Un artisanat bien ficelé : de la production à la distribution

masques

L’objectif du masque n’est pas de protéger lorsque l’on est en contact des malades. Ces masques artisanaux protègent le visage des postillons et évitent de mettre la main à la bouche : c’est une façon de s’auto protéger de nos gestes inconscients. Pour Chloé, la pénurie nécessite que l’on agisse à son niveau : « certaines infirmières sont dans l’obligation de garder leur masque toute une journée car elles n’en n’ont que deux pour toute la semaine. L’une d’elles m’a confiée récemment qu’elle plaçait son masque chirurgical entre deux torchons, et qu’elle passait le fer à repasser pour enfin le remettre. Ces gens sont mal équipés mais ne sont pas prioritaires. On ne remplace pas le FFP2 mais ces masques en tissu, s’ils sont changés toutes les deux heures et lavés à haute température, fonctionnent. Nous faisons minimum des lots de 8 par personne. »

Pour la distribution des masques, Chloé Chancelier se sert du réseau des pharmaciens. Quand le masque est produit, France et Chloé demandent à la personne qui l’a cousu de le laver, de le faire sécher et de le repasser. Puis, le masque est conditionné dans un sac de type ziploc. Une tournée des couturières est alors faite, la marchandise est récupérée et ensuite les masques sont amenés à la pharmacie. Soit la personne vient chercher sa commande en pharmacie soit Chloé Chancelier le livre directement au destinataire en respectant les consignes de sécurité.

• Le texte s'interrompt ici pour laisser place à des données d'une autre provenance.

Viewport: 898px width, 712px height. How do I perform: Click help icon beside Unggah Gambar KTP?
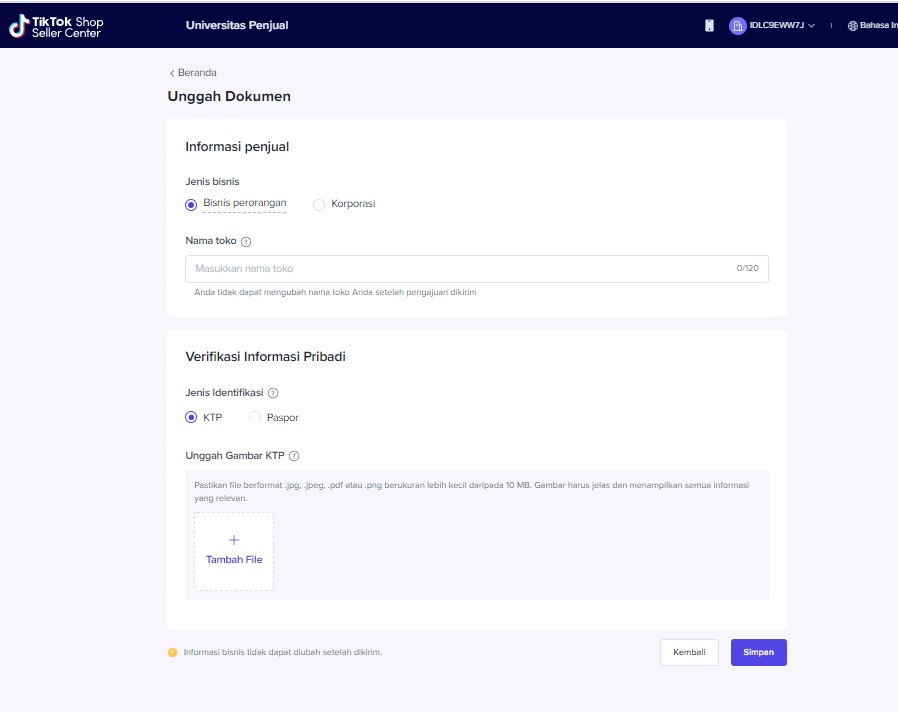(x=294, y=456)

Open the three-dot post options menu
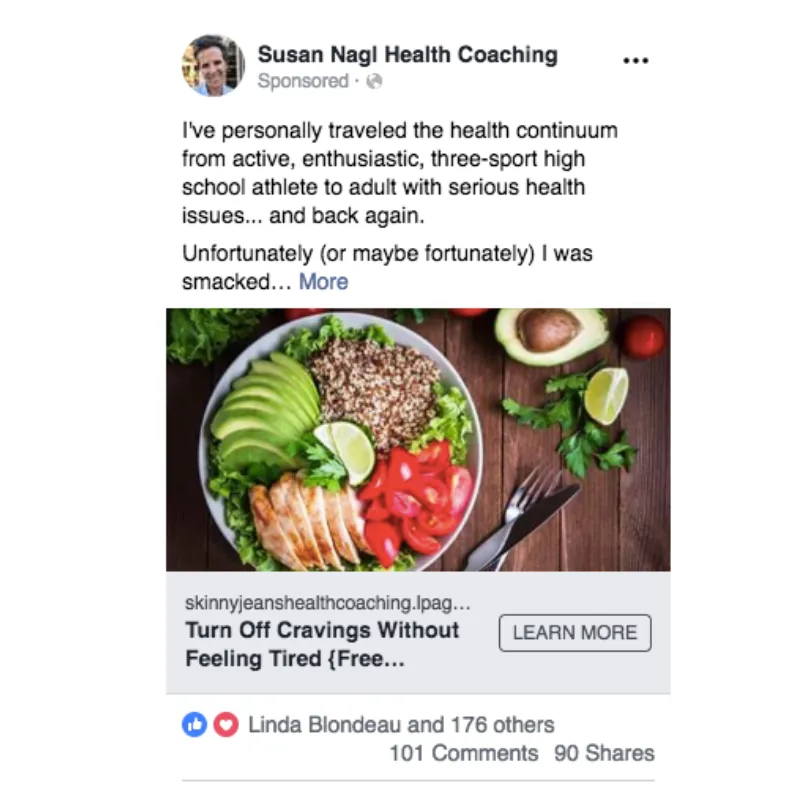(636, 61)
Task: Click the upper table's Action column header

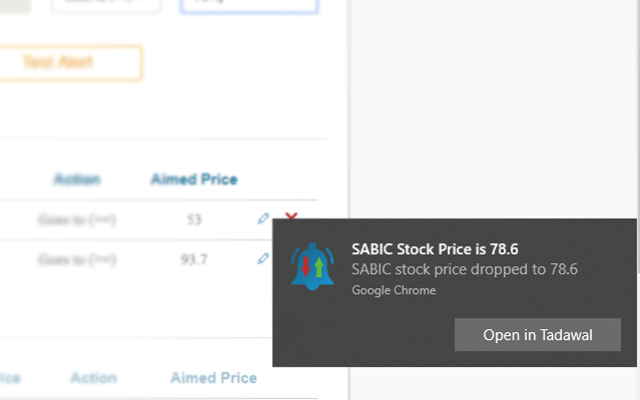Action: 77,180
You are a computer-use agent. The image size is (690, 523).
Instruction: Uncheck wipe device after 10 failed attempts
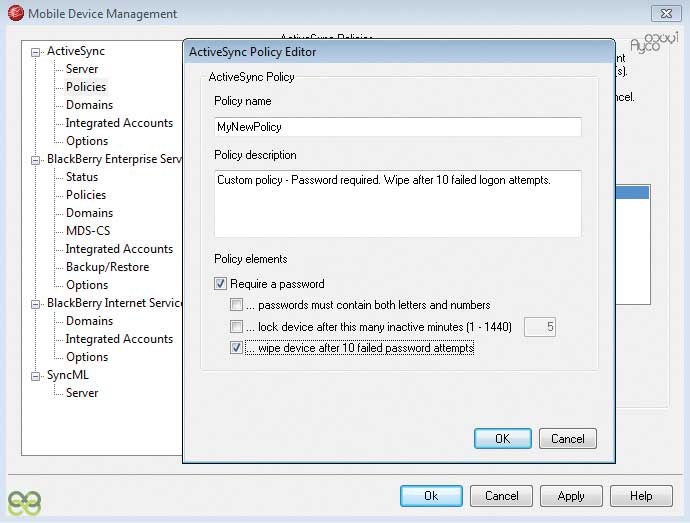tap(236, 348)
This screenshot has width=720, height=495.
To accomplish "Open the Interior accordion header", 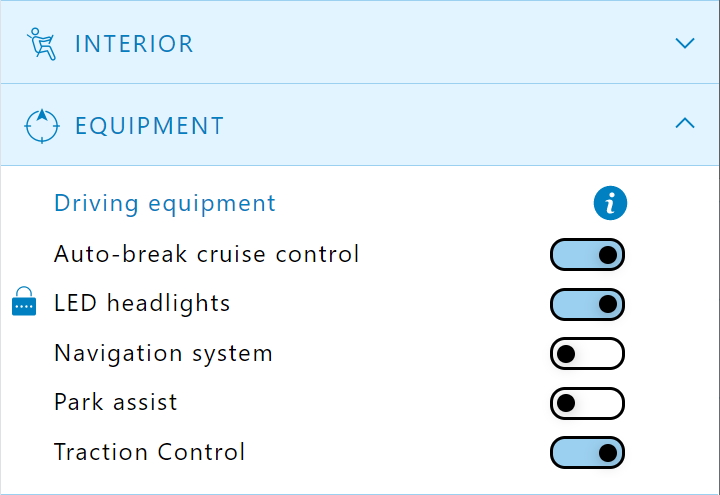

« Aujourd’hui, c’est mieux que rien, affirme France Gracia. C’est, certes, une protection qui n’est pas adaptée pour le contact des gens contaminés, mais pour les autres cela reste une bonne protection. » Chloé Chancelier associe cette démarche solidaire avec son intérêt personnel pour le zéro déchet. « Dès le début, les stocks que je voyais qui allaient être jetés me faisaient mal au cœur, confie-t-elle. C’était aussi très difficile pour moi de voir des patients, des collègues ou des amis qui étaient dans la difficulté. » Le projet est né ainsi, faisant appel au temps libre et à la bonne volonté de chacun pour aider ceux et celles qui en ont le plus besoin. Cet élan du cœur est la preuve que rien n’est inutile, et que, faire les choses à son niveau, peut apporter beaucoup d’un point de vue social.